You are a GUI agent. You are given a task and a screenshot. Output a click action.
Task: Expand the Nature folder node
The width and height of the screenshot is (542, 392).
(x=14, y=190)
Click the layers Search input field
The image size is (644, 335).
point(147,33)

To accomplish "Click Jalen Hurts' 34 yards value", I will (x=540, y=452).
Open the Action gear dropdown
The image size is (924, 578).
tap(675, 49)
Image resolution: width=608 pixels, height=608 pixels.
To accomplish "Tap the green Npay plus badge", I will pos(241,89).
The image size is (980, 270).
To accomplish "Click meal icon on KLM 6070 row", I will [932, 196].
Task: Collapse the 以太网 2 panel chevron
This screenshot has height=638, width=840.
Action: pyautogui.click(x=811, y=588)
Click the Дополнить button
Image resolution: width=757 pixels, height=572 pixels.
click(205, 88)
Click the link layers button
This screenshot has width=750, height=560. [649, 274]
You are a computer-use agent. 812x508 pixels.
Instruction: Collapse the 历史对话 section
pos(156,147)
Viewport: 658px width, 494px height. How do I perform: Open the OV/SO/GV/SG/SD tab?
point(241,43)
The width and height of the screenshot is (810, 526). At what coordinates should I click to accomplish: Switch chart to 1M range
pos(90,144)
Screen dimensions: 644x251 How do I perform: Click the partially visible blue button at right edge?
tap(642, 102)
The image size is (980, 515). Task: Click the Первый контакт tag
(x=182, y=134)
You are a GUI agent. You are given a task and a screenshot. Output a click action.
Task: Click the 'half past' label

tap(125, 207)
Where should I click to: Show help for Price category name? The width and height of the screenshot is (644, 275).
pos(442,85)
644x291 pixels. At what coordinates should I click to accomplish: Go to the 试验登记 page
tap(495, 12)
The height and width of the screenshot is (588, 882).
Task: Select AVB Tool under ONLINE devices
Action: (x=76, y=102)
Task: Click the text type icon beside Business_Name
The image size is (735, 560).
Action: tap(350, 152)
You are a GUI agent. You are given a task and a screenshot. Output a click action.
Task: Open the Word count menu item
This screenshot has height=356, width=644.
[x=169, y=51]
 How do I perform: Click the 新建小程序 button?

• Work to complete: Find the word "will" in the entries, and copy every line it shows up in.

• Completed task:
To accomplish "Click Jalen Hurts' 34 yards value", I will (x=540, y=452).
To accomplish "Tap the green Npay plus badge", I will pos(241,89).
To accomplish "Click meal icon on KLM 6070 row", I will [932, 196].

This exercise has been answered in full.